Vibe needs an API key to talk to the model provider (Mistral’s API or another compatible LLM backend). On first run it will prompt you interactively and save your key in a config folder:

vibe

By default, it stores config at:

~/.vibe/config.toml ~/.vibe/.env

You can also set it manually:

export MISTRAL_API_KEY="your_api_key_here"

Step 4 — Run Vibe

Once installed and configured:

cd path/to/your/project vibe

You’ll see a CLI prompt.
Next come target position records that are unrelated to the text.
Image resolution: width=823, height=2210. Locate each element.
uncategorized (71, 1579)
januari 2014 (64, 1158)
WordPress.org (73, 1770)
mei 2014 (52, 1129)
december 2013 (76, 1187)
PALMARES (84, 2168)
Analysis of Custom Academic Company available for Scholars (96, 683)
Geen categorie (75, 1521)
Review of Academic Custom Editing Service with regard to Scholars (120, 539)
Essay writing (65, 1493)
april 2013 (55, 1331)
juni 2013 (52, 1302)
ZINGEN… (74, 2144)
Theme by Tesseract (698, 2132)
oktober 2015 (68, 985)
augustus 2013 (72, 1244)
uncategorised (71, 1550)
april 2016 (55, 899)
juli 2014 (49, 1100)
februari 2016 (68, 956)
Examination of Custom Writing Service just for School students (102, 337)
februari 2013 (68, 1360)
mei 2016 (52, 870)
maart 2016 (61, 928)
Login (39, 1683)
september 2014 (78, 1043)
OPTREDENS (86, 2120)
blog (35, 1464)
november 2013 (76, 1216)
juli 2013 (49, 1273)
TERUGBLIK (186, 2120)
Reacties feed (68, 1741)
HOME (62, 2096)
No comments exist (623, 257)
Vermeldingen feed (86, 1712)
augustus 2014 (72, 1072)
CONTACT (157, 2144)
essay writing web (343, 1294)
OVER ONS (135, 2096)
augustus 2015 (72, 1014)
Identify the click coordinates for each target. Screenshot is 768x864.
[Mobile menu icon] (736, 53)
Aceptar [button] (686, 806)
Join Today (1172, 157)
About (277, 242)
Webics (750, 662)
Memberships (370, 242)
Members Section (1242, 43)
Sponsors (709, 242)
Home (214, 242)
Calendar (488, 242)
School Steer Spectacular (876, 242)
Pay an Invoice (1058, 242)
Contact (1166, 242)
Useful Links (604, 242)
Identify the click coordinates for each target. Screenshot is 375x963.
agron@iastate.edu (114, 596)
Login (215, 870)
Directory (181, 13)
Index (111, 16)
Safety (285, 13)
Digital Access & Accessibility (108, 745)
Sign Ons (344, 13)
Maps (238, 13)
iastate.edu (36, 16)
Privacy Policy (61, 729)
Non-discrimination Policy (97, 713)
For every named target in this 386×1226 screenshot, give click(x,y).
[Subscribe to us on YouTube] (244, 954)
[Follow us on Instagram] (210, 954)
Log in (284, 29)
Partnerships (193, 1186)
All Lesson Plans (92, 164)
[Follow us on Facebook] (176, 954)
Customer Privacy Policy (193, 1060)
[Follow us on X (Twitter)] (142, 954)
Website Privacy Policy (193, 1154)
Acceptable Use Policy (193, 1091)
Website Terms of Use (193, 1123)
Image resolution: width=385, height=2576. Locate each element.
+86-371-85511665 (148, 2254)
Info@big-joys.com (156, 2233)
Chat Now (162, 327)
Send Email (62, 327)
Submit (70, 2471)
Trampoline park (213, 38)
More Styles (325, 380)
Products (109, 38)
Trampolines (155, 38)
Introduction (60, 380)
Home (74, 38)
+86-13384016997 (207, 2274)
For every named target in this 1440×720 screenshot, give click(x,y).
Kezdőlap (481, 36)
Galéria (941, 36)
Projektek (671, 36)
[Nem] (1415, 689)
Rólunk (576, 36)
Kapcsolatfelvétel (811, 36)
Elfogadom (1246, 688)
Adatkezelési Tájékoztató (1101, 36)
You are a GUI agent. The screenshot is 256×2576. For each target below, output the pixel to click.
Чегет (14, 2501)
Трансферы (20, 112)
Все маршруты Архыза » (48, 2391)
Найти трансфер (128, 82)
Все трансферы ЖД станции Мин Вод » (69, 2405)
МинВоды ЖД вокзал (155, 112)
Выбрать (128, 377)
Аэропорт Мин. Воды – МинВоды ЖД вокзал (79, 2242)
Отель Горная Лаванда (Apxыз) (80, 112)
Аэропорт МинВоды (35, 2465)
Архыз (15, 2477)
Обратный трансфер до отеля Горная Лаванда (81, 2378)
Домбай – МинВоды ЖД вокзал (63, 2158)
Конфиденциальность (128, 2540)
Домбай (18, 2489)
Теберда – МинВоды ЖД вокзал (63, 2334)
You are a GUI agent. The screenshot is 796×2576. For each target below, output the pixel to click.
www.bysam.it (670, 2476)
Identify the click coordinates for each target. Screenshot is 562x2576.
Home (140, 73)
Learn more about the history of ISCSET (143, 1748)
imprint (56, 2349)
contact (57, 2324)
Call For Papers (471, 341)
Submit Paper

You can ask natural language questions, like:

> Show all TODO comments

Behind the scenes, Vibe uses tools like:

  • grep for code search

  • file tools to read/write/patch

  • a bash wrapper for shell

  • todo engines to track work

You can also reference files with @ for smart autocompletion and run shell commands directly with !

Step 5 — Advanced Usage

Interactive Context

Vibe scans your entire repo and tracks Git status, so your natural language queries are rich and aware of context.

So instead of guessing which file you mean, it understands structure:

> Refactor function in @src/app.py

Programmatic Mode

You can use vibe without entering the interactive shell, e.g.:

vibe --prompt "Generate tests for module X"

This helps when scripting or automating workflows.

Bonus — Customize Prompts & Tools

You can customize prompts and tools by editing:

  • ~/.vibe/prompts/ — custom system prompts

  • ~/.vibe/agents/ — custom agent configs

You can even enable or disable tools like write_file, bash, etc., per agent config.

Tips / Roadblocks

  • Vibe is officially targeted at UNIX-like environments (Linux/macOS), though Windows works with extra steps.

  • If you plan to use models locally (like GPT-OSS or Devstral Small), make sure your backend supports the provider configuration in config.toml. Some users configure local llama-cpp endpoints via config overrides.


Wrap-Up

Mistral Vibe turns your terminal into an AI-augmented dev assistant that knows your repo, runs searches, applies edits, and even executes code via shell. Set it up once, then you literally talk to your codebase.